Special protections for older workers
If employers obtain a release from any employee who is 40 or older, they must ensure that it complies with the federal Older Workers Benefit Protection Act (OWBPA). If the release doesn’t conform to the provisions of the OWBPA, it will be invalid, which means the employee will be able to keep the money and still sue you for age discrimination, even though he signed a document saying he wouldn’t.
So what does the Older Workers Benefit Protection Act require? For starters, there must be a special reference to the OWBPA in the release itself. In addition, the employee has up to 21 days to consider the release and up to seven days to revoke it after he executes it. There are additional requirements for group layoffs.
For example, if an employer obtains releases from two or more employees as part of the same layoff and any of them are 40 or older, the employer must allow them a 45-day review period instead of 21 days. Also, the release must contain a list of all employees in the affected departments, their ages, and whether they were laid off.
Some employers prefer to forgo the OWBPA’s requirements, reasoning that the law applies only to one of the claims contained in the release so they’re willing to risk liability to avoid the notice requirements and waiting periods.

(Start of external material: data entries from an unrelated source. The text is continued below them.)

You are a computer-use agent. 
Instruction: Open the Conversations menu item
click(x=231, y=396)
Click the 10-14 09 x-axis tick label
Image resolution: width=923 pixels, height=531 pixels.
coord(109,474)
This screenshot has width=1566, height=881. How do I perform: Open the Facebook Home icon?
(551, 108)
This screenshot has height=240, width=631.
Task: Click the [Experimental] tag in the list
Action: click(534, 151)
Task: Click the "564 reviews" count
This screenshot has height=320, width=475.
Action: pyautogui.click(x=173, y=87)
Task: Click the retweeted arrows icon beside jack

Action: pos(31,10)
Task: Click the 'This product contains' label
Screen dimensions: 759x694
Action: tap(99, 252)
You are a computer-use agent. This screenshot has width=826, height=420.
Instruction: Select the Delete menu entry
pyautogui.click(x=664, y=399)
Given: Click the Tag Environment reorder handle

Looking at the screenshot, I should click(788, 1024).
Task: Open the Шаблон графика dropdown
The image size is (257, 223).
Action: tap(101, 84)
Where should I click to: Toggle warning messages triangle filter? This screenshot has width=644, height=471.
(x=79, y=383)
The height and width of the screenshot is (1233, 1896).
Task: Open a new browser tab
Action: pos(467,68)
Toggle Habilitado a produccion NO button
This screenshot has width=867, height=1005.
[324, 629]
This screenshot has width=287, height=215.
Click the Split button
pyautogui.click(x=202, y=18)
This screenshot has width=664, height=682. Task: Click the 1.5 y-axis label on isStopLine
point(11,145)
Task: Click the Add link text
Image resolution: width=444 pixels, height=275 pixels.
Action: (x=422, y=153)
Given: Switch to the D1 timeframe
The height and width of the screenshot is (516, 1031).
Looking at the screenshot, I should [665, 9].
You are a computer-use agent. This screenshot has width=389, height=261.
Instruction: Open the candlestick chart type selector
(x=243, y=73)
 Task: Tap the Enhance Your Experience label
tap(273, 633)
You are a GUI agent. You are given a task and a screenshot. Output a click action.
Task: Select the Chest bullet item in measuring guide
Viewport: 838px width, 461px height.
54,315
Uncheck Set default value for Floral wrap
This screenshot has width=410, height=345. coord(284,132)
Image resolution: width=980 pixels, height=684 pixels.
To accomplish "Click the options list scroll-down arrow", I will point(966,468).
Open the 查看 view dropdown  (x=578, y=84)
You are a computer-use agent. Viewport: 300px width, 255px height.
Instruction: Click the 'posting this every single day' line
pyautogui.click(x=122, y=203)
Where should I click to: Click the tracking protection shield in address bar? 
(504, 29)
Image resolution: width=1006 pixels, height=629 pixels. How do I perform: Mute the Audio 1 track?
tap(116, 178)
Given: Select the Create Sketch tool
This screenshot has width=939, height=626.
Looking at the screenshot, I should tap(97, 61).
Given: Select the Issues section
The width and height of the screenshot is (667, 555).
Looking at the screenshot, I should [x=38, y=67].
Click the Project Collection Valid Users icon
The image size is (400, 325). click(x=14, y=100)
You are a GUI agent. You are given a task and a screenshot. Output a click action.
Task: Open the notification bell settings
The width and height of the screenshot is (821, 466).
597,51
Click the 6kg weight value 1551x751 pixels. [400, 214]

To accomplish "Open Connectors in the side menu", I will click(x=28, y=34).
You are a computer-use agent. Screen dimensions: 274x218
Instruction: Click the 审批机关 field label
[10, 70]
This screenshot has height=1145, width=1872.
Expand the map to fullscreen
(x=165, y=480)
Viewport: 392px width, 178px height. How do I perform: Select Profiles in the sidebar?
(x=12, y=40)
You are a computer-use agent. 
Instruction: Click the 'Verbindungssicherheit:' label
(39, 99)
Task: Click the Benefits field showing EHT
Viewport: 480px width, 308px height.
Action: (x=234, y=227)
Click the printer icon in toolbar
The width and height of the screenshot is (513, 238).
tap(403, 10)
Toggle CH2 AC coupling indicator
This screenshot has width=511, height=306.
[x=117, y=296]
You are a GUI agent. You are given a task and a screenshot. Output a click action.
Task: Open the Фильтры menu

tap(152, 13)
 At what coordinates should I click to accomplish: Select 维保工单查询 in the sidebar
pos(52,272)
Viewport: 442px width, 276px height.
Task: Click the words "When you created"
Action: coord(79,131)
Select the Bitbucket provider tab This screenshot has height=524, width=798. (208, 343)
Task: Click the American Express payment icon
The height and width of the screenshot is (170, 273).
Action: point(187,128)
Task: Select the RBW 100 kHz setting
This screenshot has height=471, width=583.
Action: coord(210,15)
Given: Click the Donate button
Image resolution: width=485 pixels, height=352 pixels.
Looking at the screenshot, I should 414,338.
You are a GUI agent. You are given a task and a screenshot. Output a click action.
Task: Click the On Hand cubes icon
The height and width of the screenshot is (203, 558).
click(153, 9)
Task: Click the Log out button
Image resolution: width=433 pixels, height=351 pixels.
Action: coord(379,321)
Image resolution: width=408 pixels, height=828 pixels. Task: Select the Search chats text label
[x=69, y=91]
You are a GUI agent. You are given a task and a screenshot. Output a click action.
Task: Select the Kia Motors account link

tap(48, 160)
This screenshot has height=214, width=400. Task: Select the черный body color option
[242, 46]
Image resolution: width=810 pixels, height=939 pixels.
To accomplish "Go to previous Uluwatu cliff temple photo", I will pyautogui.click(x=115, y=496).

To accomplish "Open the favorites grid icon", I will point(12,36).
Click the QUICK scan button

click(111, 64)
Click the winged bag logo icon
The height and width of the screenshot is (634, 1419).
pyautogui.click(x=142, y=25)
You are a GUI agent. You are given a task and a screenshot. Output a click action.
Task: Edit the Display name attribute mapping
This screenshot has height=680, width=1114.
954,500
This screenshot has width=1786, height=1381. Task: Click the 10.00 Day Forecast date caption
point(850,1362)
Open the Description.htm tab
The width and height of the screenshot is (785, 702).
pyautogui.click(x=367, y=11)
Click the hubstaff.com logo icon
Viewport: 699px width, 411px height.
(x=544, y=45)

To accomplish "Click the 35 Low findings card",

Age discrimination claims (both intentional discrimination and disparate-impact claims), however, are probably the most common type of wrongful discharge claim to result from layoffs. And when groups of employees are affected, an employer could be facing a potential class action. Therefore, it’s wise to work through the wording of your severance agreements with an employment attorney before implementing layoffs that might affect older workers.